The Japanese defense outline stated the rationale clearly when it said China is "pushing forward its nuclear and missile capabilities and modernization of its navy and air force. It is also trying to expand its scope of naval activities. Attention must be paid to these developments."

After the military review, Beijing responded on cue with its best Claude Raines imitation, and expressed "strong dissatisfaction." Foreign Ministry spokeswoman Zhang Qiyue called the Japanese statement "completely baseless and irresponsible."

But China would have great difficulty countering Japan's observation of the facts. Again last week, Japan's government was forced to lodge a protest with Beijing because of the intrusion of a Chinese vessel into Japanese waters.

Japanese anti-sub aircraft had already chased a Chinese nuclear submarine out of Japan's maritime parameter last month, a violation for which Japan's government says China later apologized. But last week China was at it again, sending a research vessel into Japan's exclusive economic zone to survey the seabed near the island of Okinotori with sonar beams.

Beijing's new willingness to throw its weight around is coupled with the fact that China is in the midst of a major modernization of its military. In Washington last week a U.S. official confirmed to the Associated Press a report in the Washington Times that China is launching a new class of nuclear submarine. The "Type 094" would be the first Chinese sub capable of reaching the mainland United States from Chinese waters.

The new sub would carry a new ballistic missile that is under development, the JL-2. Its range would considerably exceed the 600 miles of the present Chinese missile.

China is also rapidly modernizing its air force and land-based systems. According to the Pentagon, China could increase its inventory of Intercontinental Ballistic Missiles by 50% next year, and double that by 2010.

So who could blame Japan for getting ready?
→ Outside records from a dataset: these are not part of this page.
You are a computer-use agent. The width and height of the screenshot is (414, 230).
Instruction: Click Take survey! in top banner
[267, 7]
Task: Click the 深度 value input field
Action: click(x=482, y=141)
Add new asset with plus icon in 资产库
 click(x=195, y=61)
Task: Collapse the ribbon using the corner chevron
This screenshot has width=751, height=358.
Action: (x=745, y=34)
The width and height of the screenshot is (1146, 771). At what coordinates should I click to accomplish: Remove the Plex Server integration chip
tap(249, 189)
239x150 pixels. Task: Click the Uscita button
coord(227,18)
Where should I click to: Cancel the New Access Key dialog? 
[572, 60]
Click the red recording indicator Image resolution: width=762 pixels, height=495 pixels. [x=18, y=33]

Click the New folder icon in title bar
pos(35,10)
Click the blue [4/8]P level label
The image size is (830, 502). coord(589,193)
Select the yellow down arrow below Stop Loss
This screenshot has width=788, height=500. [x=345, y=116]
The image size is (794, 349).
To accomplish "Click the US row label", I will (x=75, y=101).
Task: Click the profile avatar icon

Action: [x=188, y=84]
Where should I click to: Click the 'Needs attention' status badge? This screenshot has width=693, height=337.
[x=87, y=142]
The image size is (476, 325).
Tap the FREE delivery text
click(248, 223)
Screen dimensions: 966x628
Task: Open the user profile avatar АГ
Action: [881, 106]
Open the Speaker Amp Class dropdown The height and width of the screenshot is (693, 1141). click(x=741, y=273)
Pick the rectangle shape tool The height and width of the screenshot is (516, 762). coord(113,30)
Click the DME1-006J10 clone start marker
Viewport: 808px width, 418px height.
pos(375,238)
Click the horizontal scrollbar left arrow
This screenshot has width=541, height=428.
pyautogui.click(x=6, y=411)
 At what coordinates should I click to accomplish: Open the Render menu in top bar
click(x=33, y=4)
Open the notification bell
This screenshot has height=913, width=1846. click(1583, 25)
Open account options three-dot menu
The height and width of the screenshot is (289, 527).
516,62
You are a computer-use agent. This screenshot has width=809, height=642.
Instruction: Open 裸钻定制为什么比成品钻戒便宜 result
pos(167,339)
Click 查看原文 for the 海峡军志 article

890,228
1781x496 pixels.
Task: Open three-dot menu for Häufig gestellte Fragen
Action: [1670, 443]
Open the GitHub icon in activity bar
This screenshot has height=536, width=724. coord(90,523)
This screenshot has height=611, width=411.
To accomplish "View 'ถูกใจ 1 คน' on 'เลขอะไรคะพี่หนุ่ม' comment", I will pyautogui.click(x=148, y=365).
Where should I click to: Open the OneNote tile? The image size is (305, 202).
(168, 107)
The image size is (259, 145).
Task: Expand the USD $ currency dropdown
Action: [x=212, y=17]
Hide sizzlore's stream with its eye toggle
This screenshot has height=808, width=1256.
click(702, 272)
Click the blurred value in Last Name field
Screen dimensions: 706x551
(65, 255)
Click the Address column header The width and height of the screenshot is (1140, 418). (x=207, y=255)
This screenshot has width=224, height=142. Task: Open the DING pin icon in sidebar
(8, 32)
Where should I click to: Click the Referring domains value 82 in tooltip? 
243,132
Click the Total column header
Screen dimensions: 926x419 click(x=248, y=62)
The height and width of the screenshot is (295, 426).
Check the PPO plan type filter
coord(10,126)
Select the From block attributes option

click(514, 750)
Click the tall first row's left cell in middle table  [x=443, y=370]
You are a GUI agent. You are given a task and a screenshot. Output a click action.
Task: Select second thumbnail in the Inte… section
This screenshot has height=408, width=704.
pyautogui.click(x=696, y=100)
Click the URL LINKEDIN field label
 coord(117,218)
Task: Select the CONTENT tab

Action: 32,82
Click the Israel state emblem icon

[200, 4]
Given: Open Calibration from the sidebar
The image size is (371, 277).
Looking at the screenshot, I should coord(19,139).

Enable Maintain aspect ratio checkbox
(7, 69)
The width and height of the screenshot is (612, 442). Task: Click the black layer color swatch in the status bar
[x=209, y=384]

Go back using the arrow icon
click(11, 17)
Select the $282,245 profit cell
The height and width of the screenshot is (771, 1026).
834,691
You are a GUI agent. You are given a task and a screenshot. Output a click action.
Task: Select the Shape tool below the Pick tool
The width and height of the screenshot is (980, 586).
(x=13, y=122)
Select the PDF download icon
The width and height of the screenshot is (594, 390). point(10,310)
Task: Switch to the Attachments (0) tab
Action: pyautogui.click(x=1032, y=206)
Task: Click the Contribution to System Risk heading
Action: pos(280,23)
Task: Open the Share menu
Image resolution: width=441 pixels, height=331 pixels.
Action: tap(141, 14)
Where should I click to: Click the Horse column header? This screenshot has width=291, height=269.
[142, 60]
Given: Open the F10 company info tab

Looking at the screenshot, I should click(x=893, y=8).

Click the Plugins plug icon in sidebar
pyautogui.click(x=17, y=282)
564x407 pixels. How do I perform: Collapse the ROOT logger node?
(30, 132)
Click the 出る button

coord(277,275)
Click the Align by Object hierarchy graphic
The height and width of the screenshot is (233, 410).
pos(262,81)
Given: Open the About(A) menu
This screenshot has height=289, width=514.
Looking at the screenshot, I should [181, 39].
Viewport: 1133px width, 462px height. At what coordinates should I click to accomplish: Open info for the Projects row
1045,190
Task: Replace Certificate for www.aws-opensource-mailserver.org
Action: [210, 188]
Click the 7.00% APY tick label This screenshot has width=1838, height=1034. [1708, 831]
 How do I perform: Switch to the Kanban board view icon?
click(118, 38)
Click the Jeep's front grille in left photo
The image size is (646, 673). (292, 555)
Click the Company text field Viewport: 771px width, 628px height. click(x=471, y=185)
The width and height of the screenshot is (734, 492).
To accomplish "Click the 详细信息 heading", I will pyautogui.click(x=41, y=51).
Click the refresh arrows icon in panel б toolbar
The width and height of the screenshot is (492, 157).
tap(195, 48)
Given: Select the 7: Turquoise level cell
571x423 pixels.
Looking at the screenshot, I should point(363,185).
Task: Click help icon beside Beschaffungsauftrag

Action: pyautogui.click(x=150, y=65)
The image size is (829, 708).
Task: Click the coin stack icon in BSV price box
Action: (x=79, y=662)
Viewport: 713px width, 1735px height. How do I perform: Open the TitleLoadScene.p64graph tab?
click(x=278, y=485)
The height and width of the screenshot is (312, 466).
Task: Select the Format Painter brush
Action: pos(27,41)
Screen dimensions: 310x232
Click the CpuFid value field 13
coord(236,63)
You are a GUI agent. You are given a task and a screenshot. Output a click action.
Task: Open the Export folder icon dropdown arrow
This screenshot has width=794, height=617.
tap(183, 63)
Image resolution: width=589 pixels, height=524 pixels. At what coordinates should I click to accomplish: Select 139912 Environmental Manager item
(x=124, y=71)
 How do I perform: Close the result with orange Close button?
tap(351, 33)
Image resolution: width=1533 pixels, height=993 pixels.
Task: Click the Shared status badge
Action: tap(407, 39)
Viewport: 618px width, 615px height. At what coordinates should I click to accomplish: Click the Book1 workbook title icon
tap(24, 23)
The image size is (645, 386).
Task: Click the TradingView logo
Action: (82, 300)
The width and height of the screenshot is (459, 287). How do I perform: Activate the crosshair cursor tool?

A quick succession of decisions by Prime Minister Junichiro Koizumi's cabinet last week should be seen in the light of the guidelines' explicit promise that Japan would become "more proactive" in its strategic partnership with the U.S.

On Thursday, the cabinet decided to extend Japan's mission in Iraq by a year, and on Friday it lifted a long-standing ban on military exports -- so it can cooperate more closely with the U.S. on a missile defense program -- and created an anti-terrorism unit, something that should please Washington.

Then on Sunday Japan made clear that it shares the Bush Administration's view that the only way to stop North Korea's nuclear weapons program is to give it the same choice that made Libyan leader Moamer Qadhaffi disarm -- come clean or face sanctions. Shinzo Abe, acting secretary general of the ruling Liberal Democratic Party, challenged China to join sanctions, saying that if Beijing did "the North Korean regime would change in an instant."

Tipping Japan over the edge was probably the fact that "remains" that North Korea handed over, saying they were a Japanese national kidnapped by the Stalinist state decades ago, turned out to be a collection of bones from different skeletons. But China refuses to use its influence with North Korea, frustrating the U.S. and Japan.

China's communist leaders have never liked Mr. Koizumi, and complain bitterly about his annual visits to a shrine that contains the remains of soldiers who died half a century ago. But Beijing would be doing itself a great disservice if it reacted to Japan's understandable actions by sinking into a sulk. As George Melloan says in his Global View column today, China's economic involvement with the world is to be welcomed. But China should realize that it can't be a bully that protects rogue regimes and persuade others that it will be a peaceful neighbor.